Rimane in bilico la posizione turca nei confronti dei curdi. La nuova e totale apertura di Ocalan non ha mutato finora l’atteggiamento ostile della Turchia.

E i curdi, specie quelli del PKK, non perdonano ad Ankara non solo l’assenza ma addirittura l’ostilità durante la loro lotta contro l’Islamic State of Iraq and Sham (ISIS).

In particolare:

  • mentre i militanti dell’Unità di Protezione Popolare, braccio armato del Partito democratico Unito (Pyd), a Kobane erano impegnati contro ISIS, i carri armati turchi sostavano lungo la linea confinaria senza intervenire e anzi impedivano ai curdi iracheni di raggiungere i compagni in battaglia;
  • l’Esercito turco ha attaccato più volte la popolazione curda lungo il confine per consentire il transito di militanti e armi dell’ISIS.

Ma quello che i curdi non dimenticheranno mai è l’assassinio delle tre attiviste curde uccise a Parigi nel gennaio 2013. Vennero uccise Sakine Cansiz, fra i fondatori del PKK, Fidan Dogan e Leyla Soylemez.

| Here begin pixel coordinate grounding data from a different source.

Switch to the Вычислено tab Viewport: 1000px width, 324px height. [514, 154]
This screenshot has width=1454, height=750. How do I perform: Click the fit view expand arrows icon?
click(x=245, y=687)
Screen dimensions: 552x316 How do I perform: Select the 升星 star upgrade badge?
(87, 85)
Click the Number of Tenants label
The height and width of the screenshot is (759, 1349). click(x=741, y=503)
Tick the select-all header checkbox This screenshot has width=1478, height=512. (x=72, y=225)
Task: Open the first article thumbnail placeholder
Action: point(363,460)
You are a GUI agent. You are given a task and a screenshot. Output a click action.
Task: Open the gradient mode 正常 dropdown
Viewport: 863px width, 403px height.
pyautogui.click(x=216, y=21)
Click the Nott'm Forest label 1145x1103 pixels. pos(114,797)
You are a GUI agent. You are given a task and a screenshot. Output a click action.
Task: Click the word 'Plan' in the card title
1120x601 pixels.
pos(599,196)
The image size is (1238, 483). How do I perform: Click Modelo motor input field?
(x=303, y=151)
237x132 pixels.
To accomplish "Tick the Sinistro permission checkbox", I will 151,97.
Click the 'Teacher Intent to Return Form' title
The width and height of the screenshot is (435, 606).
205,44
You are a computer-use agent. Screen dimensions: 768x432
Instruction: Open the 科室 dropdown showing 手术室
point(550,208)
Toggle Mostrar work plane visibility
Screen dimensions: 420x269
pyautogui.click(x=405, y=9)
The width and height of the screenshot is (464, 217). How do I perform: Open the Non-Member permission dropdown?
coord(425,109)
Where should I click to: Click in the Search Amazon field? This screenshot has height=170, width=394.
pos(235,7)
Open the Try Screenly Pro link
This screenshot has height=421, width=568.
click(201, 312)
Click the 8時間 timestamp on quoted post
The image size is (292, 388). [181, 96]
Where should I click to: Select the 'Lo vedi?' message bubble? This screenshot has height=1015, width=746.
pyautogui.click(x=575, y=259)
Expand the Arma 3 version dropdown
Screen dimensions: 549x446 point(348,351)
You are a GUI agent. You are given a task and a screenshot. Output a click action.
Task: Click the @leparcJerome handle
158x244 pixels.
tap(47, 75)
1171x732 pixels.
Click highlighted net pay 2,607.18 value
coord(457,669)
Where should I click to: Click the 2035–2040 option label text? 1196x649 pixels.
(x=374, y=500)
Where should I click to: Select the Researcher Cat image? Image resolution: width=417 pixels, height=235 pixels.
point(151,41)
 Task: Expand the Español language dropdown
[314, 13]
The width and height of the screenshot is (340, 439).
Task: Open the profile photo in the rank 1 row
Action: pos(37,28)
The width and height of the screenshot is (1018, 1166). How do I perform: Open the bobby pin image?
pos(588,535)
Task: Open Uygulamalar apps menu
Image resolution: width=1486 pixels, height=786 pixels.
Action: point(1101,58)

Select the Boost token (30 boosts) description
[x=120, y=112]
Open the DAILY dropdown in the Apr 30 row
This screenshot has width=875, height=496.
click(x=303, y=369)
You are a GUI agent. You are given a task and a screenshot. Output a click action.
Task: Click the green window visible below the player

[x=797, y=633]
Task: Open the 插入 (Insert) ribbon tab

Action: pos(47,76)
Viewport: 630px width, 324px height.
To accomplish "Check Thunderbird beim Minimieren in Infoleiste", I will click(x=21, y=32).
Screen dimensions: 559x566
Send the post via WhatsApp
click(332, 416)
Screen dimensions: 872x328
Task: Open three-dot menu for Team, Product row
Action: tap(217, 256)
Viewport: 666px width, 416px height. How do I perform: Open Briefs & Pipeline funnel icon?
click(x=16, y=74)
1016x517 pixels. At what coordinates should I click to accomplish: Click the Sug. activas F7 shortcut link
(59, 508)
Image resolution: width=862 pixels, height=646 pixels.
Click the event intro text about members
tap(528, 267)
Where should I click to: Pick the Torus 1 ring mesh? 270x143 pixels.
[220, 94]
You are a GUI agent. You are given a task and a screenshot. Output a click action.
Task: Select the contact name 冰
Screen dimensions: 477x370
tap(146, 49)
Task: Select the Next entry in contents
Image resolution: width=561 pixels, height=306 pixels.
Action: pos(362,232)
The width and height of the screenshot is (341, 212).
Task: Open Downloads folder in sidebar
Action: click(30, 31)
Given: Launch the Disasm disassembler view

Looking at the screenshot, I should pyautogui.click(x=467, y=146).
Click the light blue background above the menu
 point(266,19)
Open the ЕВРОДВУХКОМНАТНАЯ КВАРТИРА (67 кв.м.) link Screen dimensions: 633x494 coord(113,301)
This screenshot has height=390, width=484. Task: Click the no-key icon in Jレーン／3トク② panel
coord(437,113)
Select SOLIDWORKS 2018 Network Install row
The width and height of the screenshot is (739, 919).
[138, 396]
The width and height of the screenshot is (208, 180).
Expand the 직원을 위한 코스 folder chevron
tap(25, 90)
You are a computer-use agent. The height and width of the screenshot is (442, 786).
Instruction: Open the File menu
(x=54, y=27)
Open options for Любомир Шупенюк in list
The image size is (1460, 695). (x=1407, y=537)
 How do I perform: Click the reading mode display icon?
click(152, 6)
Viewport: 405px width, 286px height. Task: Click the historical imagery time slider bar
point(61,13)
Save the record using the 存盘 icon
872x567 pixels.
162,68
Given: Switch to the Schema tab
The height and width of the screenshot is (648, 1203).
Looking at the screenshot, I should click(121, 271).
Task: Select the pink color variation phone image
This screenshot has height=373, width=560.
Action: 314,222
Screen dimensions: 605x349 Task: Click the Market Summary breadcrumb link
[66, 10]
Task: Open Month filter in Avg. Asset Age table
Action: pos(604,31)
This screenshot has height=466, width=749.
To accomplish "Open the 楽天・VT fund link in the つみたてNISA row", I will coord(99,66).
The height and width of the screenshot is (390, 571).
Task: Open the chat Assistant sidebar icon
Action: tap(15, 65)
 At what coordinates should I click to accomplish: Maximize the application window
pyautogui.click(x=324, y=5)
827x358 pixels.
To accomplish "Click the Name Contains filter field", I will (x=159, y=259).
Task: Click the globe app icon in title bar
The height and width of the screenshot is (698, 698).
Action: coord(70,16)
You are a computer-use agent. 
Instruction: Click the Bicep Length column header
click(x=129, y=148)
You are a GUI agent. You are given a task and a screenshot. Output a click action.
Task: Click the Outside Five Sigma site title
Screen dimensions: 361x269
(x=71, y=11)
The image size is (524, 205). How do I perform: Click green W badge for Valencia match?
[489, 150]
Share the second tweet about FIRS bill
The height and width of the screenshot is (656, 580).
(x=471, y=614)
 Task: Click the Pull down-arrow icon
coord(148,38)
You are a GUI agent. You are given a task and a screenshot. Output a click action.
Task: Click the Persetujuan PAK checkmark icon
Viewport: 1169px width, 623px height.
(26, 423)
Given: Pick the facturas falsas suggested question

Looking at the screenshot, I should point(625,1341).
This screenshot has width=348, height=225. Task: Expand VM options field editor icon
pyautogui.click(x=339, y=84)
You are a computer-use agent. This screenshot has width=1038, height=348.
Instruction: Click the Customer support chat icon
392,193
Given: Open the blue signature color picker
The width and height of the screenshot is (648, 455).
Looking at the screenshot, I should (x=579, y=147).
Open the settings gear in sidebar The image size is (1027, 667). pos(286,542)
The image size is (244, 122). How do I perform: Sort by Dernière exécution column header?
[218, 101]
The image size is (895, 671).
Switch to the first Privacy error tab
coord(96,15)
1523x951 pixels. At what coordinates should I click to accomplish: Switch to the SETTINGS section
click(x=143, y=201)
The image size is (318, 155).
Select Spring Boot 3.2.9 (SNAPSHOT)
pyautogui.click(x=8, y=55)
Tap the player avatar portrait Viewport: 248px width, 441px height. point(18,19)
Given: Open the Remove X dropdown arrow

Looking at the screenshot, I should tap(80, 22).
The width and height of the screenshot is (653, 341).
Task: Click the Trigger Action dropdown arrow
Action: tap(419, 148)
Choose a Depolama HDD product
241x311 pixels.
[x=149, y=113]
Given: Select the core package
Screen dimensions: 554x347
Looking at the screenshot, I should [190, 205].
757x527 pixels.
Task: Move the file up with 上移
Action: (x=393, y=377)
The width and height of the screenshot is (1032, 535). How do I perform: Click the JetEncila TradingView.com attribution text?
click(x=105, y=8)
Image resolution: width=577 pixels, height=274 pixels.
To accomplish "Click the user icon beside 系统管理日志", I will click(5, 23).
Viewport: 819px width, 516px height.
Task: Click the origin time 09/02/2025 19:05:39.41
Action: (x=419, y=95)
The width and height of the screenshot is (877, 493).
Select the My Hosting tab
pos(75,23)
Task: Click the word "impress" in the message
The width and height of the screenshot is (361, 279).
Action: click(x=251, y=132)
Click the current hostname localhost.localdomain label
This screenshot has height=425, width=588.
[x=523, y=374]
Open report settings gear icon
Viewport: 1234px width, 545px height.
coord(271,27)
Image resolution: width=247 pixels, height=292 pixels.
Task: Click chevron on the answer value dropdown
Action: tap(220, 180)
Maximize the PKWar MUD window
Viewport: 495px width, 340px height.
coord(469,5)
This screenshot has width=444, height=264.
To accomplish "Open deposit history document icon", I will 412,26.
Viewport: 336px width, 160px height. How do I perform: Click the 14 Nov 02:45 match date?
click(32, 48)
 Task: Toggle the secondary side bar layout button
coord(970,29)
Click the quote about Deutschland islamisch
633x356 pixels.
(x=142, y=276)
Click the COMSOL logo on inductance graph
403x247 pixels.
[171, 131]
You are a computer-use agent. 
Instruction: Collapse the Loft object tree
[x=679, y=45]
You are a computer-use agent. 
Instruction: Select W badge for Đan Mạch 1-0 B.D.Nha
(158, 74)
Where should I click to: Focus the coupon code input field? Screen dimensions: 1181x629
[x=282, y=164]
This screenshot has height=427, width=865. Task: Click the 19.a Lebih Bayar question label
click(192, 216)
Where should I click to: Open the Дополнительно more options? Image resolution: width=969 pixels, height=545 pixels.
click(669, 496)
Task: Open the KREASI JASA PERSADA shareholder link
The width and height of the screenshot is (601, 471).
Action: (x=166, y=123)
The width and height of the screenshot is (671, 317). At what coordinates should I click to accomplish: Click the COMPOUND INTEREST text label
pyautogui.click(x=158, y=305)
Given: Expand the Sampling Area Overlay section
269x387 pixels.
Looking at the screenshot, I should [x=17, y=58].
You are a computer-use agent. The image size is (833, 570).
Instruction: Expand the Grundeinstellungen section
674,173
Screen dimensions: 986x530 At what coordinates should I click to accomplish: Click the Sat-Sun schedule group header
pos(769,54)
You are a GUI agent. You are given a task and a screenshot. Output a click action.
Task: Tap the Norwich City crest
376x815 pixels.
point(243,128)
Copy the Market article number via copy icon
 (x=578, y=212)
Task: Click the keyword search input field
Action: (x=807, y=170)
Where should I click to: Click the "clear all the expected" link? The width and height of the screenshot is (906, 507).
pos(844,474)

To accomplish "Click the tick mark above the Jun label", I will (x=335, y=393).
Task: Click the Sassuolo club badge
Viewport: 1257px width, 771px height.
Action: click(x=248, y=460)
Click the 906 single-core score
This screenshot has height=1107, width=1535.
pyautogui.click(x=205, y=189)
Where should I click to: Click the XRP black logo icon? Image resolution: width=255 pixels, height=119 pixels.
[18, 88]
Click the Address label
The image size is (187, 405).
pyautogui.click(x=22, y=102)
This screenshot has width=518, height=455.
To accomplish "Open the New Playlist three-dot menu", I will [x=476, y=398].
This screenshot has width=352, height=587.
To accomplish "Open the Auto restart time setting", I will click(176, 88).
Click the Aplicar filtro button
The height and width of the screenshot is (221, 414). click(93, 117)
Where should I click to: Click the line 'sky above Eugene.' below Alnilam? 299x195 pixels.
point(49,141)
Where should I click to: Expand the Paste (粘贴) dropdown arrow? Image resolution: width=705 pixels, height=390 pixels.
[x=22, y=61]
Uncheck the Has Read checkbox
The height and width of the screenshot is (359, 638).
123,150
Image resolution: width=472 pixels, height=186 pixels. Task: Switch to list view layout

E lo stesso mese di gennaio, i francesi arrestarono Omer Guley, interprete e autista di Sakine. Guley si era infiltrato da anni nel movimento e avrebbe operato su mandato dell’intelligence turca legata a Fetullah Gulen, interessato a sabotare i colloqui di pace iniziati dall’allora Premier Erdogan con Ocalan.

La frattura insanabile tra il Presidente e Gulen iniziata nel 2014 non cambierà la posizione curda se Erdogan continuerà a ignorare le richieste del Congresso Straordinario curdo di primavera.
Le elezioni di giugno potrebbero spingere i Presidente a tangibili riconoscimenti dei diritti curdi.